(Stored data entries)
· · ·

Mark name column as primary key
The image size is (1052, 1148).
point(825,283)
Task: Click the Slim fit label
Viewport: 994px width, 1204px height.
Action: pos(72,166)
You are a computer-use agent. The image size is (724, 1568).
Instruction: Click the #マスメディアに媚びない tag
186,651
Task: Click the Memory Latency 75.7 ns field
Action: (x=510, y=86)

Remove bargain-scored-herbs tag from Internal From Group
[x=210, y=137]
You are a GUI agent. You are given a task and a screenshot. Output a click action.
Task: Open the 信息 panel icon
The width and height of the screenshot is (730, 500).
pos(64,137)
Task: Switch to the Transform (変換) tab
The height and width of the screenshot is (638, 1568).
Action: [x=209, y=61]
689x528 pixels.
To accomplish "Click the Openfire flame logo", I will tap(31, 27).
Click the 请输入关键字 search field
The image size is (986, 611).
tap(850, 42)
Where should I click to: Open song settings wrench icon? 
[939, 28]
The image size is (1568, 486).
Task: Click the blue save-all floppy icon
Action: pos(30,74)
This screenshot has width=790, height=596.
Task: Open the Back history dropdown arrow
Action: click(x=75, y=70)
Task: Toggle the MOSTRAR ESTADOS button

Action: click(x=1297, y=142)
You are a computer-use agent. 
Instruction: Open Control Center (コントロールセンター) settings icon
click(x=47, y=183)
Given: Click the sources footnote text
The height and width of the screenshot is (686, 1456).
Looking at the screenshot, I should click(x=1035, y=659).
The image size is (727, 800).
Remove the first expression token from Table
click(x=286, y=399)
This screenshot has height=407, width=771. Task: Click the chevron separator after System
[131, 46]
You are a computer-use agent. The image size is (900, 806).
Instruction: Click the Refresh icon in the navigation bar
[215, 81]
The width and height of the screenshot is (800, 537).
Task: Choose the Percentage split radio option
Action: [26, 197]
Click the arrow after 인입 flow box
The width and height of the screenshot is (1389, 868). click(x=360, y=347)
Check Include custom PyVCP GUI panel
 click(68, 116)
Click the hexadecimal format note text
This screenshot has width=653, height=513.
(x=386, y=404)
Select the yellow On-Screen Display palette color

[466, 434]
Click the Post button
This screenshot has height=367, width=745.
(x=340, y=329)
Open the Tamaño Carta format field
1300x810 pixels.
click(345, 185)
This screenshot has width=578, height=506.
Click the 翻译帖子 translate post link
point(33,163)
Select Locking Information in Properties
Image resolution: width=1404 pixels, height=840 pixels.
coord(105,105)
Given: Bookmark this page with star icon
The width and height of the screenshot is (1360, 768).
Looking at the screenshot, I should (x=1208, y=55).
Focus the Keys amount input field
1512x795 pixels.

· · ·

#### [Assigned task]
Go line by line through the data and copy any that contain "computer".

#### [Task solution]
You are a computer-use agent. The image size is (724, 1568).
You are a computer-use agent. 
You are a computer-use agent. The image size is (900, 806).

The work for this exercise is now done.